Passage for review:

The Power of Suggestion: Hypnosis and Your Health
Hypnosis may help control many physical, mental and behavioral problems. Learn how it works and what to expect.
From fear of flying to chronic headaches to anxiety, many people need extra help coping with emotional and physical problems. Some find that hypnosis helps.
You may think of hypnosis as a trancelike state that makes people bark at the sound of a bell or fall asleep when they hear hands clapping. Some people, though, find that hypnosis helps them gain control over certain problems.
Uses for hypnosis
Hypnosis should never replace medical care. Instead, you can ask your doctor about combining it with standard treatment for certain conditions.
Limited research suggests that hypnosis may help manage various problems, including:
- Chronic pain
- Fear and anxiety
- Pain during dental procedures
- Bed wetting
- Labor pain
- Cancer pain
- Surgical bleeding
Although some people use hypnosis to try to lose weight or quit smoking, there is not enough scientific evidence to prove that it works.

Task requirements:
[1] In the hypnosis article, rewrite the passage starting at "From fear of" and ending at "that it works.", changing "anxiety" to "worry".
[2] Using the hypnosis article, explain in one to three sentences why it doesn't back hypnosis as a way to lose weight or quit smoking.

Supplied entries:
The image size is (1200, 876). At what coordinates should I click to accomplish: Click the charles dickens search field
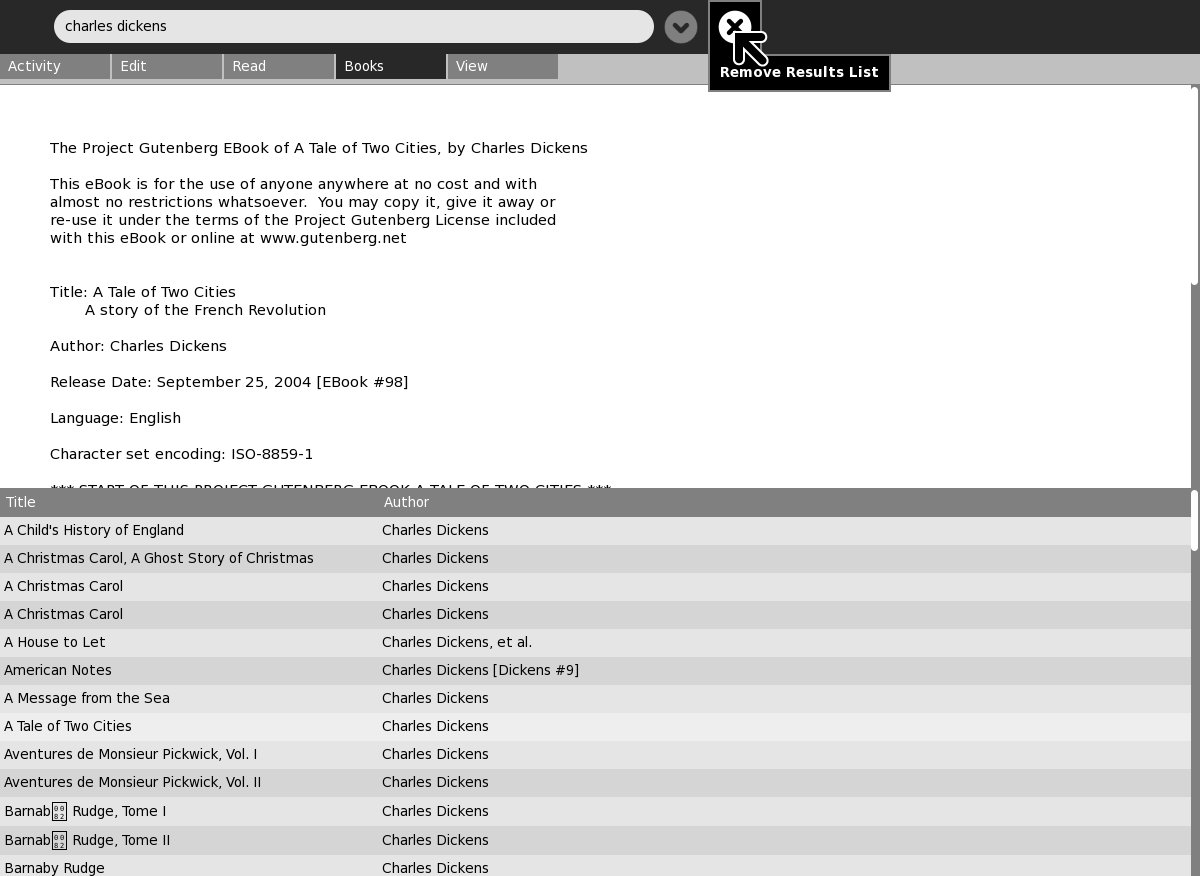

==

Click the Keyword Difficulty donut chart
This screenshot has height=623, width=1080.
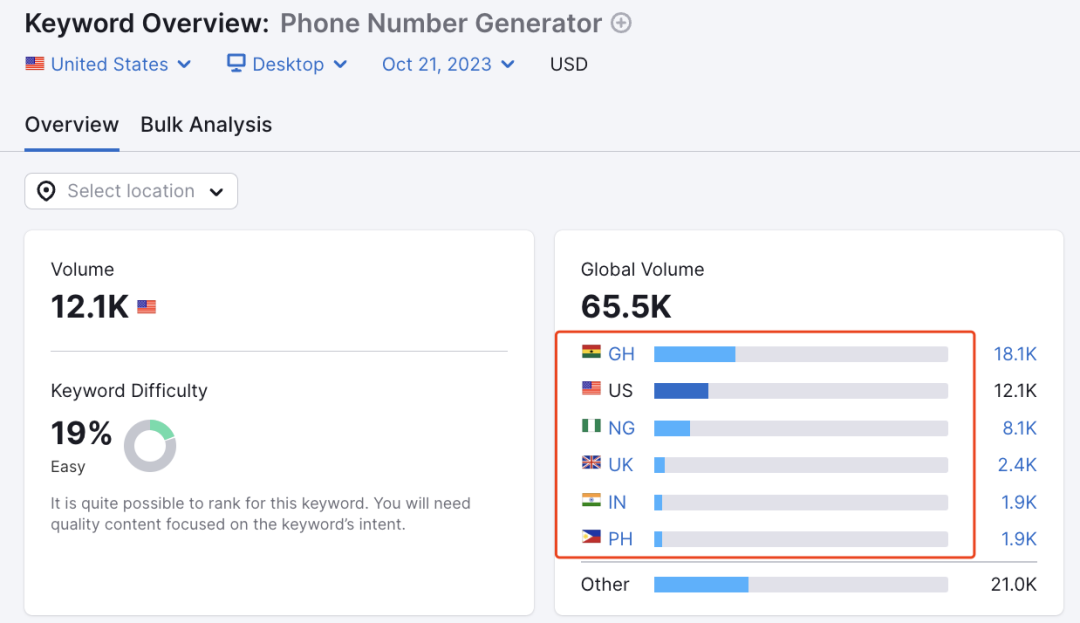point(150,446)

Answers provided:
[1]
From fear of flying to chronic headaches to worry, many people need extra help coping with emotional and physical problems. Some find that hypnosis helps.
You may think of hypnosis as a trancelike state that makes people bark at the sound of a bell or fall asleep when they hear hands clapping. Some people, though, find that hypnosis helps them gain control over certain problems.
Uses for hypnosis
Hypnosis should never replace medical care. Instead, you can ask your doctor about combining it with standard treatment for certain conditions.
Limited research suggests that hypnosis may help manage various problems, including:
- Chronic pain
- Fear and worry
- Pain during dental procedures
- Bed wetting
- Labor pain
- Cancer pain
- Surgical bleeding
Although some people use hypnosis to try to lose weight or quit smoking, there is not enough scientific evidence to prove that it works.

[2] There isn't enough scientific evidence to prove that hypnosis works for losing weight or quitting smoking, even though some people use it for those purposes.